[发明专利]在生物体内创制新基因的方法及应用

权利要求书

1.一种在生物体内创制新基因的方法，其特征在于，包括以下步骤：

在生物体基因组中至少两个不同的特定位置上同时产生DNA断裂，其中所述特定位置是能够分割不同基因元件或不同蛋白结构域的基因组位点，所述DNA断裂通过非同源末端连接(NHEJ)或同源修复的方式互相连接，产生所述不同基因元件或不同蛋白结构域之间不同于原始基因组序列的新组合，形成新基因。

2.根据权利要求1所述的方法，其特征在于，所述的“至少两个不同的特定位置”可以位于同一条染色体上，也可以位于不同染色体上。

3.根据权利要求1或2所述的方法，其特征在于，所述的“至少两个不同的特定位置”可以在至少两个不同基因上的特定位置，也可以在同一基因上的至少两个不同的特定位置。

4.根据权利要求3所述的方法，其特征在于，所述的“至少两个不同基因”的转录方向可以相同，也可以不同。

5.根据权利要求1-4任意一项所述的方法，其特征在于，所述的“DNA断裂”是通过将具有靶向特性的核酸酶递送到生物体细胞内与基因组DNA特定位置接触实现的。

6.根据权利要求5所述的方法，其特征在于，所述的“具有靶向特性的核酸酶”为Meganuclease、Zinc finger nuclease、TALEN或CRISPR/Cas系统。

7.根据权利要求5或6所述的方法，其特征在于，所述“具有靶向特性的核酸酶”以DNA形式存在。

8.根据权利要求5或6所述的方法，其特征在于，所述“具有靶向特性的核酸酶”以mRNA或蛋白形式存在，而非DNA形式。

9.根据权利要求5-8任意一项所述的方法，其特征在于，将具有靶向特性的核酸酶递送到细胞内的方法选自1)PEG介导的细胞转染的方法；2)脂质体介导的细胞转染的方法；3)电击转化的方法；4)显微注射；5)基因枪轰击；或6)农杆菌介导的转化方法。

10.根据权利要求1-9任意一项所述的方法，其特征在于，所述“基因元件”包括基因的启动子、5’非编码区、编码区或非编码RNA区、3’非编码区和终止子。
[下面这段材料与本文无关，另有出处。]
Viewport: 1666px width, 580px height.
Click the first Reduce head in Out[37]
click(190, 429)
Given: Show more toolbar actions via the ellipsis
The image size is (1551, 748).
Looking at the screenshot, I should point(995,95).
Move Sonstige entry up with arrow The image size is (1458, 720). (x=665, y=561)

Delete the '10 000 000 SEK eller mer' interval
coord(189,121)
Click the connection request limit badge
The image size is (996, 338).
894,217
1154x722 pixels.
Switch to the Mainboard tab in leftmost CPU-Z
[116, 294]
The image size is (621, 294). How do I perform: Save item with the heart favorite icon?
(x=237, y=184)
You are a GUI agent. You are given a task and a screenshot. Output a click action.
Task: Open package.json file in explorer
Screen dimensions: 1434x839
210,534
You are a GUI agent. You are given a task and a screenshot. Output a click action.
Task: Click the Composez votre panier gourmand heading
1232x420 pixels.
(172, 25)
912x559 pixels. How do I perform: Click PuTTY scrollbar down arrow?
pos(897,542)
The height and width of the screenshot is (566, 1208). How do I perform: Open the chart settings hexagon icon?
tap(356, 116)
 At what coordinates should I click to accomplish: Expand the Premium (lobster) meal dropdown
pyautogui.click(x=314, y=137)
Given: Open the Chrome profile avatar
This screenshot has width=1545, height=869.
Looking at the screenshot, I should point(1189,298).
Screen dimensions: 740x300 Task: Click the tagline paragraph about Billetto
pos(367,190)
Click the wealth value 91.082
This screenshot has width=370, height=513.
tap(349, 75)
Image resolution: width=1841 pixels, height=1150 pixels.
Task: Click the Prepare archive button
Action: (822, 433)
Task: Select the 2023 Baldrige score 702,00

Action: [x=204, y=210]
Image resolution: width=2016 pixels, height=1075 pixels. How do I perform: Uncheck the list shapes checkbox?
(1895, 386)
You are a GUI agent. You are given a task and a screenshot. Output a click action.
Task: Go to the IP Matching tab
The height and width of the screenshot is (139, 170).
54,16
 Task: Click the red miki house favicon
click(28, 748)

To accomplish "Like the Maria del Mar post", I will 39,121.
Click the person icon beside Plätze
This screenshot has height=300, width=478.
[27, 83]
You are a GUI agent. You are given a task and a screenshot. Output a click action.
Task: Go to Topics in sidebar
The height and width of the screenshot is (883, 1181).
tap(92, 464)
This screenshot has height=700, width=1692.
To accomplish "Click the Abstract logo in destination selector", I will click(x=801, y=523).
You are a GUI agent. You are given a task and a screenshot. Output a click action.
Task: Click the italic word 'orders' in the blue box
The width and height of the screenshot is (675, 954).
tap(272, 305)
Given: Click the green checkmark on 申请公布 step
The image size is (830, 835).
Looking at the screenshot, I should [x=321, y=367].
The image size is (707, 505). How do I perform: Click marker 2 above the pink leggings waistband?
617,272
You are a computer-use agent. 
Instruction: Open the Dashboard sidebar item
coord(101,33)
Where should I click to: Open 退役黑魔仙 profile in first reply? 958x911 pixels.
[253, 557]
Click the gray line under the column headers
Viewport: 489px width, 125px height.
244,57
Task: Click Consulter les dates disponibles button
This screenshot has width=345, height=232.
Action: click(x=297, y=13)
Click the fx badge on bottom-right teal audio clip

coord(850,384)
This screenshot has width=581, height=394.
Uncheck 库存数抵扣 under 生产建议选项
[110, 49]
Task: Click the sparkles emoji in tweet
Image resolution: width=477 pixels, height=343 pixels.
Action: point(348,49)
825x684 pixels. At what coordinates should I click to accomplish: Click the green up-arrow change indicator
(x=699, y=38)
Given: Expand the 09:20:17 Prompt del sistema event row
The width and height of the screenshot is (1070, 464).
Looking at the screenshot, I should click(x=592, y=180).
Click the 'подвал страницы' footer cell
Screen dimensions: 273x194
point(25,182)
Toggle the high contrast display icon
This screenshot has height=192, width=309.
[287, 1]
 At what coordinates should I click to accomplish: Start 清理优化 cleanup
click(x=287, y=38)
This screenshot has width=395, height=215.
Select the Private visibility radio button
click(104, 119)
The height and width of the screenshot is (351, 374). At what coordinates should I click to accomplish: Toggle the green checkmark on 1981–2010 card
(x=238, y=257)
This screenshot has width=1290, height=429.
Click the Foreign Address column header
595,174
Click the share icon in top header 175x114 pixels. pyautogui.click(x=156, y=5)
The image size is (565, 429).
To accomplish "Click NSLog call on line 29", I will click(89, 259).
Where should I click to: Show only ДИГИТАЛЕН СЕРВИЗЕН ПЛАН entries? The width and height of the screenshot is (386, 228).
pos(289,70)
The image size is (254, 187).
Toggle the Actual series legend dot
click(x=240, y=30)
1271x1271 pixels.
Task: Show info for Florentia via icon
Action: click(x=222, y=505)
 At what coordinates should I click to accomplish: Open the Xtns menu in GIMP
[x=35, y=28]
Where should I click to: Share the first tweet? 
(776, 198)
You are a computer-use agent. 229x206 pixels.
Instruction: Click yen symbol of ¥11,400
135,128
11.根据权利要求1-10任意一项所述的方法，其特征在于，所述不同基因元件的组合为两个具有不同表达模式的基因其中之一的启动子和另一基因的编码区或非编码RNA区的组合。

12.根据权利要求11所述的方法，其特征在于，所述不同基因元件的组合中一个为生物内源强启动子，另外一个为HPPD、EPSPS、PPO或GH1基因编码区。

13.根据权利要求1-10任意一项所述的方法，其特征在于，所述不同基因元件的组合为两个具有不同表达模式的基因其中之一的启动子至5’非编码区和另一基因的编码区或非编码RNA区的组合。

14.根据权利要求11或13所述的方法，其特征在于，所述“不同表达模式”为基因表达水平强弱的差异。

15.根据权利要求11或13所述的方法，其特征在于，所述“不同表达模式”为基因表达组织特异性的差异。

16.根据权利要求11或13所述的方法，其特征在于，所述“不同表达模式”为基因表达发育时期特异性的差异。

17.根据权利要求1-10任意一项所述的方法，其特征在于，所述不同基因元件的组合为同一基因内相邻基因元件的组合。